Al cesar la tormenta, los rayos del sol atravesaron las nubes, ensangrentando un cielo vestido de púrpura. El viento amainó y el campo recuperó la calma. El agua y la ardiente greda amalgamadas cubrieron el bosque de un tenue vapor, y el aire se saturó de aromas.

La noche cayó lentamente, todo era sosiego y paz. Los grillos alegraron mi sueño y las estrellas velaron mi descanso. Mas desde hacía algún tiempo, la soledad pesaba en mi ánimo.

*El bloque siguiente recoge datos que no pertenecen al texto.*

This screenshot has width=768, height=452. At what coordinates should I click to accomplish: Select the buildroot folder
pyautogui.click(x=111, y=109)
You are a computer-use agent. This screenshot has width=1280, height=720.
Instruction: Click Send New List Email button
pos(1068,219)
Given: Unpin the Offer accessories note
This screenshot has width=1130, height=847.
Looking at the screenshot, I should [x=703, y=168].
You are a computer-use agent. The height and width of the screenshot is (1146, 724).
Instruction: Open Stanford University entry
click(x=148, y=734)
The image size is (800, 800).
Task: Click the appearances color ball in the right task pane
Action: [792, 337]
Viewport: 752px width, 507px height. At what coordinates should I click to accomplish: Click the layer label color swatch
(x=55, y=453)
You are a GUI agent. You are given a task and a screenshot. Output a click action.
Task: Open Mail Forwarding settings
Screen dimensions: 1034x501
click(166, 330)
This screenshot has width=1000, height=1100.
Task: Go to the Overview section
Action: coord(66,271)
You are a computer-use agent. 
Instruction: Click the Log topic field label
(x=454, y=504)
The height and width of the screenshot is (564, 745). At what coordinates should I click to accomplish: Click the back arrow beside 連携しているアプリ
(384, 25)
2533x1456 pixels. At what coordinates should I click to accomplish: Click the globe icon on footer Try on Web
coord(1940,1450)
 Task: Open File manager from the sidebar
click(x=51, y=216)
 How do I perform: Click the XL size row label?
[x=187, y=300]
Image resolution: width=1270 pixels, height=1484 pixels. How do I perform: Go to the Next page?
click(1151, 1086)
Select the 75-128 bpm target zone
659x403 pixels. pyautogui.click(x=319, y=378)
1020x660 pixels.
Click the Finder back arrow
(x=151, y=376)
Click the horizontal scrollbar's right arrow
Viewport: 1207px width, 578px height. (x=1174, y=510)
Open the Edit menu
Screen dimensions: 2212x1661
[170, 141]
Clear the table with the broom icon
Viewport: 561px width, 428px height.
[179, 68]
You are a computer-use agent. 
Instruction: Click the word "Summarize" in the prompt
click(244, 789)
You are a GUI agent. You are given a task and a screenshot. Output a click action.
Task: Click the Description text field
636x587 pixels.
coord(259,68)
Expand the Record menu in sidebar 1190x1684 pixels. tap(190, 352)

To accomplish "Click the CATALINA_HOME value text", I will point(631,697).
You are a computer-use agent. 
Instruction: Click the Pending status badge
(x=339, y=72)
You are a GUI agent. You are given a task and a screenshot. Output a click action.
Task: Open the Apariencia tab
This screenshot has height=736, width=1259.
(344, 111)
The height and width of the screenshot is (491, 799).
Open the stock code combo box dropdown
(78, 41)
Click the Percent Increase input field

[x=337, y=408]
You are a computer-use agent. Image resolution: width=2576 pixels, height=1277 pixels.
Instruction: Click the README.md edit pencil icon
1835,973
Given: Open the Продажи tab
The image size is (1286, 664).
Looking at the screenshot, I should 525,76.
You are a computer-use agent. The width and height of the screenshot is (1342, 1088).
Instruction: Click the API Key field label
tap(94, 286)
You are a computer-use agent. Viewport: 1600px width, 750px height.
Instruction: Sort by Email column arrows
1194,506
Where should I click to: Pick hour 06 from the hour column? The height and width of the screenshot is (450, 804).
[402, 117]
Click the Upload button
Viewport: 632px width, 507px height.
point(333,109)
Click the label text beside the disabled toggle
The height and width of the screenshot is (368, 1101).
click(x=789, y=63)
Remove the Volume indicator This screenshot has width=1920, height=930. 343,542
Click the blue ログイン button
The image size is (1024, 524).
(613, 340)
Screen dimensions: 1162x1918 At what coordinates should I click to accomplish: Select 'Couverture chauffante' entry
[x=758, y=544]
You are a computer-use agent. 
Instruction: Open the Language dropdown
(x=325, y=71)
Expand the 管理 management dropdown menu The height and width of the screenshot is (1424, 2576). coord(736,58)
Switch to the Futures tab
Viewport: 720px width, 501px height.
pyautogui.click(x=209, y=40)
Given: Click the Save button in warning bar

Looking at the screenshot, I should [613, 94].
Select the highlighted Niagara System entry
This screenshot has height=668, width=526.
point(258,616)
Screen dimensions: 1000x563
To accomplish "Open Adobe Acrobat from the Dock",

Al día siguiente, descubrí alborozado la altiva silueta de un alminar, que se alzaba en el horizonte. Sentí un deseo incontenible de orar en una mezquita. Echaba en falta el contacto humano, rezar en compañía de otros fieles, conversar con alguien que me informase de la marcha de la guerra y del lugar en que me encontraba. Con cautela me dirigí al conjunto de casas que se extendían en torno a la torre, mas al aproximarme a la aldea, observé la cruz en lo alto del alminar. Aquello me indicó que estaba en tierra infiel. A toda prisa, me alejé de allí y me interné en un bosque. Durante varios días transité por terrenos boscosos sin encontrar algo para comer. La reserva de alimentos que guardaba en las alforjas se había agotado y para saciar el hambre, comía raíces, manzanas silvestres, bayas, pájaros muertos y hasta cortezas de árbol.

Guiado por el rumor de un arroyo, llegué hasta una charca donde croaban cientos de ranas. Me disponía a darme un festín de batracios, cuando el fragor de unos cascos acallaron los ruidos del bosque. Recogí a Zaqiyya y nos ocultamos detrás de un enorme peñasco. Una horda de jinetes pasó galopando a pocos pasos de mi escondrijo. Para averiguar si eran musulmanes o cristianos, asomé la cabeza y alcancé a ver el pendón morado de Castilla, alejándose en la espesura. Una vez que el ruido y el peligro se alejaron y el bosque recobró la calma, regresé a la charca, donde Zaqiyya sació su sed y yo saboreé un exquisito asado de rana.